Андрей хотел сказать: «По вашей милости», но удержался.
— Пётр Первый прорубил окно в Европу, а теперь благодаря нашим дорогим правителям оно заколочено снова!
— И что⁈ — внезапно возмутилась Анна. — Заколочено. Допустим, что весь этот бред со школьными программами и то, что происходит с исторической наукой — очень плохо. Да, согласна. Но ведь это ненадолго! А «общечеловеческие ценности», «свобода», «демократия» и прочее «правовое государство» — неужели мы без них не обойдемся? Если бы вы тогда, в день выборов, увидели, услышали, то, что довелось мне! Все это никому не нужно! Понимаете? Народ живет такими же законами, как триста лет назад! Зачем нам демократия?
— А зачем нам диктатура? — отвечал Андрей вопросом на вопрос.
— Не диктатура, а ответственная власть, которая пришла через старинные, вызывающие уважение институты, а не через технологии, не через удачную рекламу, не через голоса людей, за жизнь не прочитавших ни единой книги, кроме букваря.
— Заставьте их прочитать какую-нибудь книгу!
— Да что вы говорите! Сами попытайтесь!
— Я уже пытался. Бесполезно.
— Ну и что теперь?
— Ваш вопрос не по адресу.
— Представьте, я, пока ходила по квартирам, столько насмотрелась! Пьют, необразованные, ничем не интересуются. Они хотят как проще! Проще — это царь. И чтоб не думать. Что же вы молчите?
— Ваши уши!
— Что? Какие уши?
— Поросячьи, — Андрей рассмеялся.
Блюдо с чем-то непонятным, принесенное официантом, немного охладило их дискуссию. Вообще-то аспирант поймал себя на мысли, что умственная беседа с девчонкой — как еще назвать эту смешную спорщицу о политике? — была ему по душе. Конечно, Анна многого не понимает. Но бойкая. С ней весело бороться. С ней не скучно. Ну, а что касается режимов… Как и многие другие интеллектуалы, Филиппенко четко понимал, что был бы недоволен всякой властью, как бы та ни называлась. Разница, пожалуй, состояла только в том, что кое-чем он был бы недоволен много больше, чем другим.
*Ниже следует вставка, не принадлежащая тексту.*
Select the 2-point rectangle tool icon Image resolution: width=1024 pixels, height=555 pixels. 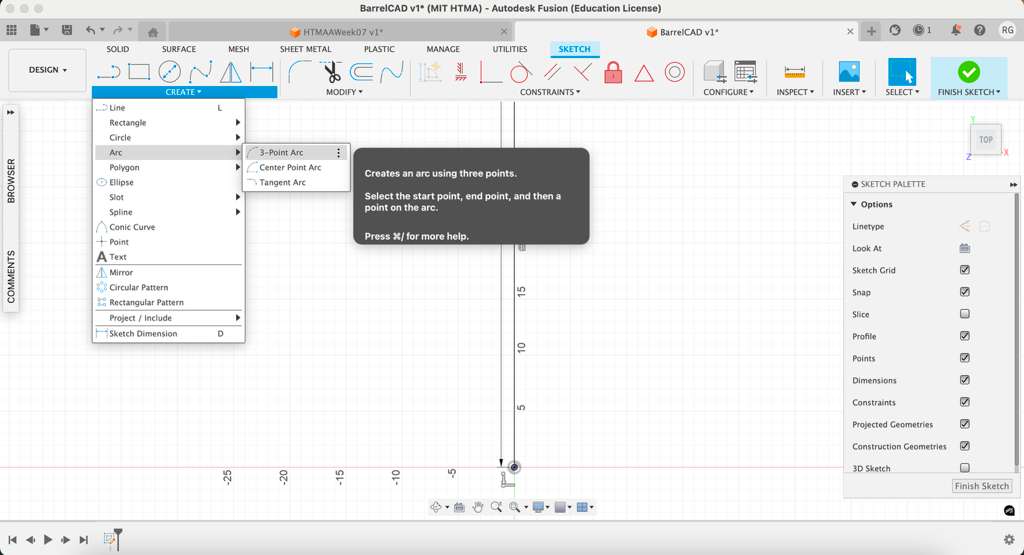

Андрей отведал чьи-то там ростки и без радости поддался уговорам съесть ложку мелко нарезанных ушей. Оба блюда были гадкими, но Анна уплетала их с необъяснимым, с его точки зрения, удовольствием. Беседа постепенно перешла на тему кулинарии. Собеседники пришли к выводу, что по кухне можно судить о судьбах наций: поедание всяких гадостей — лягушек, слизняков, термитов, субпродуктов от свинины — показатель, что народ когда-то находился под тяжким гнетом.
— Очевидно, что французские санкюлоты начали поедать улиток от голода! — разглагольствовала девушка. — Бурбоновский абсолютизм не мог обеспечить их должным количеством хлеба! А то, что в русской кухне нет ни тараканов, ни мышей, явно говорит, что наш народ всегда был счастлив и накормлен!
— Выходит, что Романовы были неплохими царями! — улыбнулся, соглашаясь, Филиппенко.
И тотчас же встретил настороженный взгляд официанта. М-да, похоже, он высказал слишком крамольную для сегодняшнего дня мысль! Хорошо, что в кафе не было других посетителей. А то, не дай бог, кто-нибудь мог бы донести о том, что подозрительный человек в подозрительных очках подозрительно хвалит в общественном месте подосланную англичанами династию!
Потом Анна спрашивала об аспирантуре, а Андрей рассказывал ей всяческие ужасы. Вскоре Филиппенко понесло, и он начал пересказывать свою диссертацию. Девчонка как будто что-то понимала, но не так, чтобы очень, глупо хихикая и ехидно замечая, что-де «эпистемология» — хорошее название для рок-группы, а «парадигма» — остроумный ник для Интернета.